EXTRACTED DATA:

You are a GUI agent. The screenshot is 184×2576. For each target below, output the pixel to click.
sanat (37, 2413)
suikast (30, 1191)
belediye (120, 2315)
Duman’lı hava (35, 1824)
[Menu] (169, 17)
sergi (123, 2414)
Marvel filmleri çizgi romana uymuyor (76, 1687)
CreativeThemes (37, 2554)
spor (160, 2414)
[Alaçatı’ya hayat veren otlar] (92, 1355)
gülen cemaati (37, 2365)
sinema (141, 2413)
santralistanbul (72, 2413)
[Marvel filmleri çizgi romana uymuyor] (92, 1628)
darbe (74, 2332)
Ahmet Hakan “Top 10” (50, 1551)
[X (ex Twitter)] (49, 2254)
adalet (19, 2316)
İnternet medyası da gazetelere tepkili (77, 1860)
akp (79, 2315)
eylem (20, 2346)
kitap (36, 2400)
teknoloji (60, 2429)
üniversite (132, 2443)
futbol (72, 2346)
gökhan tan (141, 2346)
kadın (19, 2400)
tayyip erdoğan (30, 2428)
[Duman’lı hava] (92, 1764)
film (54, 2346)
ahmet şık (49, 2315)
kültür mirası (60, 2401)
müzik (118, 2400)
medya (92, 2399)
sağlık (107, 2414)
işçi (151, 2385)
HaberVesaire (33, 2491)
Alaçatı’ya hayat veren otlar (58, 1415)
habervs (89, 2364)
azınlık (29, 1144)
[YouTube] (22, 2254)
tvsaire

PROBLEM STATEMENT:
Retype all of the records above, word for word.

SOLVED PROBLEM:
You are a GUI agent. The screenshot is 184×2576. For each target below, output the pixel to click.
sanat (37, 2413)
suikast (30, 1191)
belediye (120, 2315)
Duman’lı hava (35, 1824)
[Menu] (169, 17)
sergi (123, 2414)
Marvel filmleri çizgi romana uymuyor (76, 1687)
CreativeThemes (37, 2554)
spor (160, 2414)
[Alaçatı’ya hayat veren otlar] (92, 1355)
gülen cemaati (37, 2365)
sinema (141, 2413)
santralistanbul (72, 2413)
[Marvel filmleri çizgi romana uymuyor] (92, 1628)
darbe (74, 2332)
Ahmet Hakan “Top 10” (50, 1551)
[X (ex Twitter)] (49, 2254)
adalet (19, 2316)
İnternet medyası da gazetelere tepkili (77, 1860)
akp (79, 2315)
eylem (20, 2346)
kitap (36, 2400)
teknoloji (60, 2429)
üniversite (132, 2443)
futbol (72, 2346)
gökhan tan (141, 2346)
kadın (19, 2400)
tayyip erdoğan (30, 2428)
[Duman’lı hava] (92, 1764)
film (54, 2346)
ahmet şık (49, 2315)
kültür mirası (60, 2401)
müzik (118, 2400)
medya (92, 2399)
sağlık (107, 2414)
işçi (151, 2385)
HaberVesaire (33, 2491)
Alaçatı’ya hayat veren otlar (58, 1415)
habervs (89, 2364)
azınlık (29, 1144)
[YouTube] (22, 2254)
tvsaire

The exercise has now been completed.